I've been surprised there has been no discussion of this book around here (that I've seen at least) given its Jets content.
This book is basically Hard Knocks to the nth degree: a writer embeds himself with the Jets for the entire 2011 season.
He spends the majority of his time with the defensive coaching staff (the rest with offensive coaches, players, front office, personnel), but gives a pretty even-handed account of the season. It's all gray, not black-and-white. TONS of behind-the-scenes details.
I'm a Lions fan with a soft spot for the Jets.
Some notes about things I found particularly interesting (these notes are a poor substitute for actually reading the book):
1. What you might be surprised about is that coaches and front-office are not blind. They see everything the fans see and share many, if not all, of their concerns. What is even more surprising is the lack of control they have. Tannenbaum watched games and reacted like a crazy fan. He got angry when the receivers gave away pass plays by clapping their hands out of the huddle. At the same time, even with his game-notes, there wasn't the sense he could do much about it. At the end of the day, the players are going to do what the players are going to do, especially the talented ones like Holmes and Burress and Cromartie.
2. Jeff Weeks comes off extremely poorly as a coach. He was there because he is Rex's confidant. He was a source of resentment because he was sloppy and lazy as a coach, yet still got paid more than a lot of other assistants. For example, player evaluation assignments that Weeks were supposed to do sometimes were done by Rex because Weeks just didn't do them. At the combine trip, Weeks is the only coach who isn't there. From the book, it is not clear whether he offered ANY value as a coach.
Pettine finally had a meeting with Rex during the 2011 season and got Rex to agree to dump Weeks. However, Weeks is brought back for the 2013 season because many defensive coaches like Pettine left after the 2012 season. The claim was that Weeks cleaned up his act. I'd be skeptical.
But one could argue that having Weeks around was good for Rex, and what is good for Rex is good for the Jets.
3. Likewise, drafting Scotty McKnight was purely a Rex Ryan decision, and caused resentment because it was seen as a way to keep Sanchez's best friend around, and make Sanchez happy, rather than as the acquisition of a player based on his skills. In the preseason, Sanchez would go out of his way to throw to McKnight.
4. Rex is portrayed as a people person and a great motivator and speech-giver. His approach is hands-off in that he was extremely reluctant to interfere with his coaches - he wanted to give coaches their space. There is also the sense that after his success his first two seasons, he was more distracted and less involved in the 2011 season.

- _ACTION ITEM 1_
In the post about the Jets book, what made Tannenbaum angry?
- _ACTION ITEM 2_
Please duplicate a section of the post about the Jets book, starting at the words "He spends the" and ending after the words "of behind-the-scenes details.".
- _ACTION ITEM 3_
Go on with the post about the Jets book, picking up after its final sentence.

- _DATA SEGMENT_

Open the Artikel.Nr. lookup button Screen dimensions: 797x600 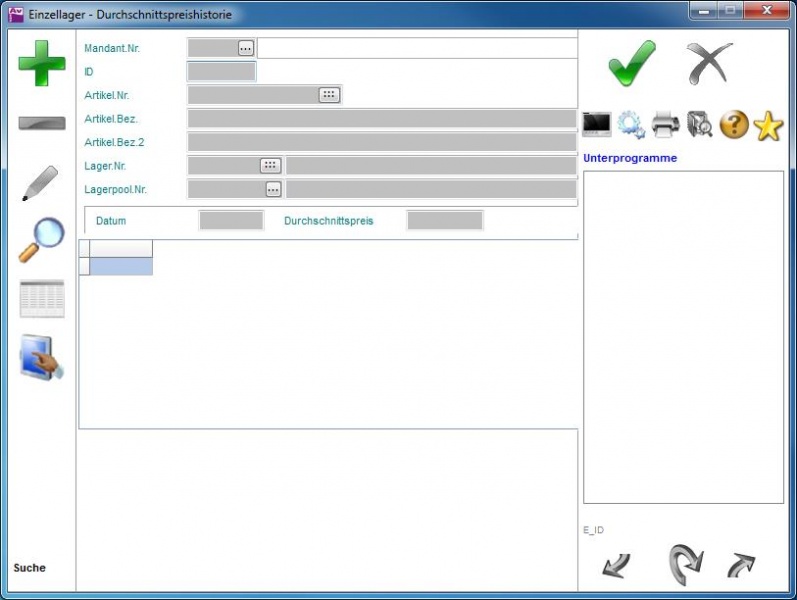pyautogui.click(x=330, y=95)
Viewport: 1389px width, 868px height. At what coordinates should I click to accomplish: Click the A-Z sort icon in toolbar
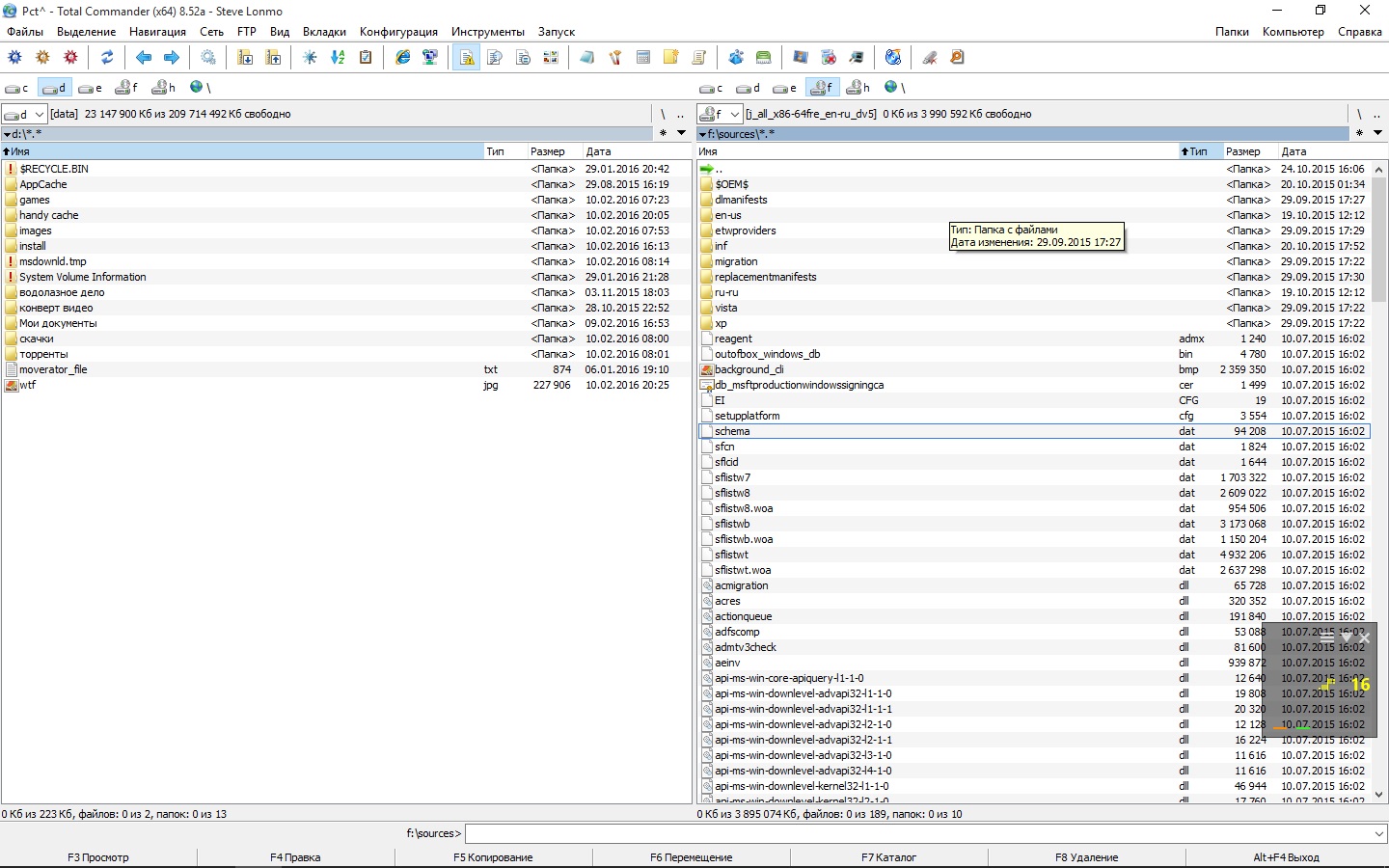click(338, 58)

- _ANSWER SPACE 1_
The receivers gave away pass plays by clapping their hands out of the huddle.

- _ANSWER SPACE 2_
He spends the majority of his time with the defensive coaching staff (the rest with offensive coaches, players, front office, personnel), but gives a pretty even-handed account of the season. It's all gray, not black-and-white. TONS of behind-the-scenes details.

- _ANSWER SPACE 3_
During the games, he would get very emotional and question Pettine's defensive gameplan and playcalling, sometimes leading him to call for plays that had not been practiced - freaking out some of the other coaches. Later in the season, this would lead to Rex calling defensive 3rd down plays.
Rex is portrayed as a Rainman-like savant in that he could diagnose a play from the chaos on film (and live) much faster than anyone else.
5. Pettine is the yin to Rex's yang. The cool reason to Rex's emotion. The Jeff Weeks situation above is an example of that. I think the author stayed at Pettine's house at times.
6. Schottenheimer seems sympathetic in that he was hamstrung by his QB, o-line, and star receivers who were constantly demanding the ball. At the same time, even the offensive coaches were mystified by the lack of running plays called in the Giants Jets game. The defensive staff resentment of the offense is a recurring theme in the book.
7. Sanchez seems immature (even a bit of a douche at times who can't stop joking about everything) but well-prepared. The offensive line issues magnified his bad decision-making.
8. Revis is as skilled and professional as they come.
9. Cromartie is interesting. A constant source of hand-wringing by the coaches. The speculation is that his background led to his unwillingness to handle male authority figures. Generous and thoughtful with his time with rookies and the author. Highly sensitive to coaches' criticism. At the same time, lacking effort in his press technique and tackling. At the end of the season, he does tell the author that he was dealing with an upper-body-injury.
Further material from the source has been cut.